Is < faster than <=?

后端 未结 14 818
孤城傲影
孤城傲影 2020-11-22 13:43

Is if( a < 901 ) faster than if( a <= 900 ).

Not exactly as in this simple example, but there are slight performance changes on loop

相关标签:
14条回答
  • 2020-11-22 14:16

    When I wrote the first version of this answer, I was only looking at the title question about < vs. <= in general, not the specific example of a constant a < 901 vs. a <= 900. Many compilers always shrink the magnitude of constants by converting between < and <=, e.g. because x86 immediate operand have a shorter 1-byte encoding for -128..127.

    For ARM, being able to encode as an immediate depends on being able to rotate a narrow field into any position in a word. So cmp r0, #0x00f000 would be encodeable, while cmp r0, #0x00efff would not be. So the make-it-smaller rule for comparison vs. a compile-time constant doesn't always apply for ARM. AArch64 is either shift-by-12 or not, instead of an arbitrary rotation, for instructions like cmp and cmn, unlike 32-bit ARM and Thumb modes.


    < vs. <= in general, including for runtime-variable conditions

    In assembly language on most machines, a comparison for <= has the same cost as a comparison for <. This applies whether you're branching on it, booleanizing it to create a 0/1 integer, or using it as a predicate for a branchless select operation (like x86 CMOV).

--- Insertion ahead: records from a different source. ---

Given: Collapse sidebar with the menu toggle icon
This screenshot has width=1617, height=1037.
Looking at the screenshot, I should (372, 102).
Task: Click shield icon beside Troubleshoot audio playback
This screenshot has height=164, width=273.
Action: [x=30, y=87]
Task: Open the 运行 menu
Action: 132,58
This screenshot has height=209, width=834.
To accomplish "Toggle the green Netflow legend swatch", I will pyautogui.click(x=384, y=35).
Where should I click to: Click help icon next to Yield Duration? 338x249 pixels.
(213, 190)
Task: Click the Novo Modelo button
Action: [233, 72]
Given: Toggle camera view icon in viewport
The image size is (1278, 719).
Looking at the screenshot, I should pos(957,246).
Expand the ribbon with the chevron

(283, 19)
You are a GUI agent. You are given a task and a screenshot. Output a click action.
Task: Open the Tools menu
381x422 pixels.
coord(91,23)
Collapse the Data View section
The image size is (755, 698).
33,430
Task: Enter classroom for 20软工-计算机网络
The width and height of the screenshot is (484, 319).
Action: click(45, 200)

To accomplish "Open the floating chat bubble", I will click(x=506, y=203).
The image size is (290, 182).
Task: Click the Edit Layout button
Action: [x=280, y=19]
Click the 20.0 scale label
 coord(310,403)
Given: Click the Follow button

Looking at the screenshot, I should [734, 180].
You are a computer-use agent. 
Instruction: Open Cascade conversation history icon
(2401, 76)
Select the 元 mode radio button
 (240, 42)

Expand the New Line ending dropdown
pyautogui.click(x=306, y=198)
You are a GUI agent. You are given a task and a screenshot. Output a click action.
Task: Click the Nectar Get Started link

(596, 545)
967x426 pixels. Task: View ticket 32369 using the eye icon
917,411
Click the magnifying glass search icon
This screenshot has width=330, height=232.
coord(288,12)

The other answers have only addressed this part of the question.

    But this question is about the C++ operators, the input to the optimizer. Normally they're both equally efficient; the advice from the book sounds totally bogus because compilers can always transform the comparison that they implement in asm. But there is at least one exception where using <= can accidentally create something the compiler can't optimize.

    As a loop condition, there are cases where <= is qualitatively different from <, when it stops the compiler from proving that a loop is not infinite. This can make a big difference, disabling auto-vectorization.

    Unsigned overflow is well-defined as base-2 wrap around, unlike signed overflow (UB). Signed loop counters are generally safe from this with compilers that optimize based on signed-overflow UB not happening: ++i <= size will always eventually become false. (What Every C Programmer Should Know About Undefined Behavior)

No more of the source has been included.